The biggest problem with the terse note I received today is that it tells me virtually nothing about the reasons for my application being rejected; without that, it’s difficult to know where to direct my attention next. (Was it someone in the company who had a personal problem with the concept? Did they seek a ruling from the regulator above? Something else?) However, I think it’s also pretty telling that they were so vague; lending credence to the idea that it’s mostly general apprehension that’s informing the decision. It also supports my claim that I’m not actually breaking any rule; if I were, I’m sure someone would be happy to have pointed that out to me by now.
Well, for starters, I need to get more information as to the reason for the rejection. I’ve already made some progress on this and am confident that I’ll make headway pretty quickly on that front. Beyond that, what happens next will depend on the outcome of this inquiry… I’ll figure it out from there.
What I do know is that I’ve never felt more resolved about anything. This venture started as an attempt to find more meaning in my livelihood: an ambitious leap into the largely unknown. It was always to be expected that things would unfold slightly differently than I imagined (if I dared to imagine a specific version of the future at all). Now, true to form, things are heating up as they take shape… What began as an attempt to build a business delivering earnest value with integrity and using its proceeds to bear good to the world is fast becoming something broader… It seems I’m now on the precipice of having my primary focus be on championing an entire ideology.
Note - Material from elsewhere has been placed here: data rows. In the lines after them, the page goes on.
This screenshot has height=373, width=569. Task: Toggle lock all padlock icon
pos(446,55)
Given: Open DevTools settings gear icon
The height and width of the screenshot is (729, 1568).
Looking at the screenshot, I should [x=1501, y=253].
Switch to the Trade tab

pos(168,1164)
I didn’t think it was a terribly radical ideology – “hey, what if non-profits went head to head with for-profits in the name of social good?” – but it seems to be facing all the resistance of one.
A few days ago, as I sensed this roadblock coming, I said to my friend and now business partner (long story) that this difficulty is confirmation that we’re doing something that’s never been done before. Of the 85,000+ people in Canada who hold the licence I need (not to mention all those who came before), not a single one has ever attempted this. And it’s in pursuit of something that could only end up being a positive development for this industry and (in some minuscule way) the world at large… As terrifying as it is that I still have this big, red, ticking timer over my head, how fucking cool is this?
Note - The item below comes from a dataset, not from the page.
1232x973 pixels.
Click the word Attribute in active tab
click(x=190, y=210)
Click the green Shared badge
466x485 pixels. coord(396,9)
Notably, my current stress is at a fraction of the level I sustained during the depths of my frustration in purgatory. I mean that with all sincerity, just as I do this: if time runs out and I need to deliver pizzas or rake yards to stay on this path, I will happily do so. I’m energized, buoyed by the strength of my purpose and having the time of my life.
So while I can’t say that at outset I knew exactly where I’d be at this point, I do feel confident in saying that on the whole, a half-year in, I couldn’t have asked for better.